Some questions to cover:
*What is the current state of the market and how does that effect my property?
*Are you seeing trends in the marketplace? What are they?
*What is the current inventory like?
*What is your background? What makes you different than your competitors?
*When are you available to show my property, and what do you do when you have a scheduling conflict?
*What type of buyer do you plan on targeting for my home, and how do you foresee reaching them? (Please go over a marketing plan specific to my home.)
*How will you price my home, and may I see a comparative market analysis?
Once you choose the best agent, you will sign an ‘exclusive agreement’, giving that agent the exclusive right to sell your home. This formal contract will also delineate the offering price, commission and the length of the agreement.
There is no exact science to pricing a property and remember that ultimately, the market will dictate the value of your home (what a buyer is willing to pay for it). However, pricing will make or break your sale from the get-go. Overprice and you’re destined for a long journey of price drops. Price strategically in the right market and you might have the good fortune of multiple offers.

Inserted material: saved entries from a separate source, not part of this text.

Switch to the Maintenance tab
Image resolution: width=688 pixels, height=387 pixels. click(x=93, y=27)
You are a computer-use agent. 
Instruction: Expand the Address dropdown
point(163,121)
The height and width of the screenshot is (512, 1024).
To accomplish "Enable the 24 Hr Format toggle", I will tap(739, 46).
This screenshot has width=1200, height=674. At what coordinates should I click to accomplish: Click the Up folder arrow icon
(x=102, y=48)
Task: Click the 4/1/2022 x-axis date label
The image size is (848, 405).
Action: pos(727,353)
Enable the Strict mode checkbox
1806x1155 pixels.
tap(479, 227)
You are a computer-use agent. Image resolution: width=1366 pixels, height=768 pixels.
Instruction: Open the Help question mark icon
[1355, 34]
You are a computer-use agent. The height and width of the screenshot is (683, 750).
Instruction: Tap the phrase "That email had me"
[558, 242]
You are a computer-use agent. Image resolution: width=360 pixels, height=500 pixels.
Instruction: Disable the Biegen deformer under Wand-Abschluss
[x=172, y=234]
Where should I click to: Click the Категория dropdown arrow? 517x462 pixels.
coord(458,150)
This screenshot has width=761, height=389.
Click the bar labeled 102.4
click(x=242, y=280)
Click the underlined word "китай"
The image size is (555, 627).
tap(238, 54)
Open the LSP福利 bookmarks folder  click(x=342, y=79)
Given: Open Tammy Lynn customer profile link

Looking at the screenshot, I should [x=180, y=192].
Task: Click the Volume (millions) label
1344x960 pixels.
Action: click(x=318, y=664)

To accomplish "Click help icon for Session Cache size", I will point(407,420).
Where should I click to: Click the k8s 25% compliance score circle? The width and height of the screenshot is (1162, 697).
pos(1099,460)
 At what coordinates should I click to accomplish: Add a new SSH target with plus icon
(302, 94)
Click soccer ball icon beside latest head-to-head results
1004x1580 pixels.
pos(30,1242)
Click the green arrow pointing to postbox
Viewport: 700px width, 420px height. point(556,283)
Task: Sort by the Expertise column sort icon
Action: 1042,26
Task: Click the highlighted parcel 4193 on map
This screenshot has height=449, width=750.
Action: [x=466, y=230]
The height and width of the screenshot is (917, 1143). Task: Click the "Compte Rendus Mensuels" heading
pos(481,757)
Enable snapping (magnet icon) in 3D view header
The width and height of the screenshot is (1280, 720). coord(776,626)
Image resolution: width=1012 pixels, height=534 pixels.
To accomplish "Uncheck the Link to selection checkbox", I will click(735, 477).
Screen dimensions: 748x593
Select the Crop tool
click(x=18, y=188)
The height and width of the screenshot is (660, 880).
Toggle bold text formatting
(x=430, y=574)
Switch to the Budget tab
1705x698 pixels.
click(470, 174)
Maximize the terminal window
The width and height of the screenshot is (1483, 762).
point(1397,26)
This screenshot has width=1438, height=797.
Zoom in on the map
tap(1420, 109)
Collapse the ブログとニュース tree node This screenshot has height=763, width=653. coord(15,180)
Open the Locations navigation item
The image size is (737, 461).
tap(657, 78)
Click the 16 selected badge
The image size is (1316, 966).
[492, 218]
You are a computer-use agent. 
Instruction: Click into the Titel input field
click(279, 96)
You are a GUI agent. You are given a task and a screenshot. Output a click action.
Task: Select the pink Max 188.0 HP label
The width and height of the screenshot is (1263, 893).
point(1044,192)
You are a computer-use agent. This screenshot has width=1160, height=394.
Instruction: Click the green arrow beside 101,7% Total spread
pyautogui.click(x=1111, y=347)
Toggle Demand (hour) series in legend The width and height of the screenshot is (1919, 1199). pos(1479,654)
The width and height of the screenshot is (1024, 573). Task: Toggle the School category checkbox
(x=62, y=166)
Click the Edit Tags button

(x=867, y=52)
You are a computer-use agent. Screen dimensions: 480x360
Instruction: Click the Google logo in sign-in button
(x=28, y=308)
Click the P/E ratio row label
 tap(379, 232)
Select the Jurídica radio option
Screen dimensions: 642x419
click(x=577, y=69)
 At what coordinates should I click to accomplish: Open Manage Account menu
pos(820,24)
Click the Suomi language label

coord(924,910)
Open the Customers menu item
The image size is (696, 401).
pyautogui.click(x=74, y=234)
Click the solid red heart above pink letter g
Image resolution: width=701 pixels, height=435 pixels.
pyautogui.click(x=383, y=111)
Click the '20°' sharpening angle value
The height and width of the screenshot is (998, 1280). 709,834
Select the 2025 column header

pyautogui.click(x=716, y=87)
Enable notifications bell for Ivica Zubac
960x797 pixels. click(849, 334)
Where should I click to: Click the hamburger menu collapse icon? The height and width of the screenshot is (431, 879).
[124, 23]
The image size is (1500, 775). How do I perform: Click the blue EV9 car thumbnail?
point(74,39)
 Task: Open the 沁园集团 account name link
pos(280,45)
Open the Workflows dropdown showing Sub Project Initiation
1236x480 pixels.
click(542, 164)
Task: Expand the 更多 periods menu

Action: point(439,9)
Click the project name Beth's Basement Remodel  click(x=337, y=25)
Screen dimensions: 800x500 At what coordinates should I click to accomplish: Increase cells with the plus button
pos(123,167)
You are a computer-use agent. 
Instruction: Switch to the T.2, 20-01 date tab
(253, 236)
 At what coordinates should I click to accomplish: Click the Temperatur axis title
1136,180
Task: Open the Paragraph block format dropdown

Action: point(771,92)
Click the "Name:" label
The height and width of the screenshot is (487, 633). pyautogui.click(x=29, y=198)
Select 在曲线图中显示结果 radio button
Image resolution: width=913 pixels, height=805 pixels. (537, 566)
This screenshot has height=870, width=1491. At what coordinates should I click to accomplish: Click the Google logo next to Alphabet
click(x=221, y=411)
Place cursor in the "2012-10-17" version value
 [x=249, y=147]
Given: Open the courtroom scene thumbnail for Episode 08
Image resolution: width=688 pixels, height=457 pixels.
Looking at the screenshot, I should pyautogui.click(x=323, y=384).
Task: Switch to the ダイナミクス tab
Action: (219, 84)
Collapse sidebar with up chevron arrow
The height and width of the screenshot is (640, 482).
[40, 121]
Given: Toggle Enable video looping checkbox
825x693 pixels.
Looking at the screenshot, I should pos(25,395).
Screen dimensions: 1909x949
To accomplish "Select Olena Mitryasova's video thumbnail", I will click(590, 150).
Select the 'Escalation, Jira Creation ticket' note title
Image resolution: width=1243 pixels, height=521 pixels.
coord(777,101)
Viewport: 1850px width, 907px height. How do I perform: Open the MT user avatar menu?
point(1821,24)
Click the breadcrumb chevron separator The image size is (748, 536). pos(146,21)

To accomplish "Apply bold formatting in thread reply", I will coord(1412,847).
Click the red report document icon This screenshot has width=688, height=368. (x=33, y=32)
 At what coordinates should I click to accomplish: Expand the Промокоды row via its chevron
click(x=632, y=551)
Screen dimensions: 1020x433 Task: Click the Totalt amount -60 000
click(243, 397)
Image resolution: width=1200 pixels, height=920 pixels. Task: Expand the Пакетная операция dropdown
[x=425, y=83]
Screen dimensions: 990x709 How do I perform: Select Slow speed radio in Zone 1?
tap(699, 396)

Regardless, be sure you (or your real estate agent) have a very thorough understanding of both the market and the comps prior to settling on your listing price.
For the best comparisons, look to your building for approximate fair market value. With this strategy, you are certainly limiting the variables immensely. In order to achieve a quality sales comp analysis, one must hold as tight to an ‘apples to apples’ comparison as possible. Understand that a building comparable may need to be adjusted for:
*Floor number / View / Light
*Condition / Renovations
*Special features (outdoor space, terrace, fireplace, etc…)
UNITS IN CONTRACT
Search out apartments that have recently gone to contract. Again, it’s always helpful to look to your building first here, but do also investigate how apartments are faring within a 10 block radius of your home. Your agent should be knowledgeable about similar properties in the area and the general price points wherein those units are moving to contract. Be sure to take note of the ‘time on market’ as well.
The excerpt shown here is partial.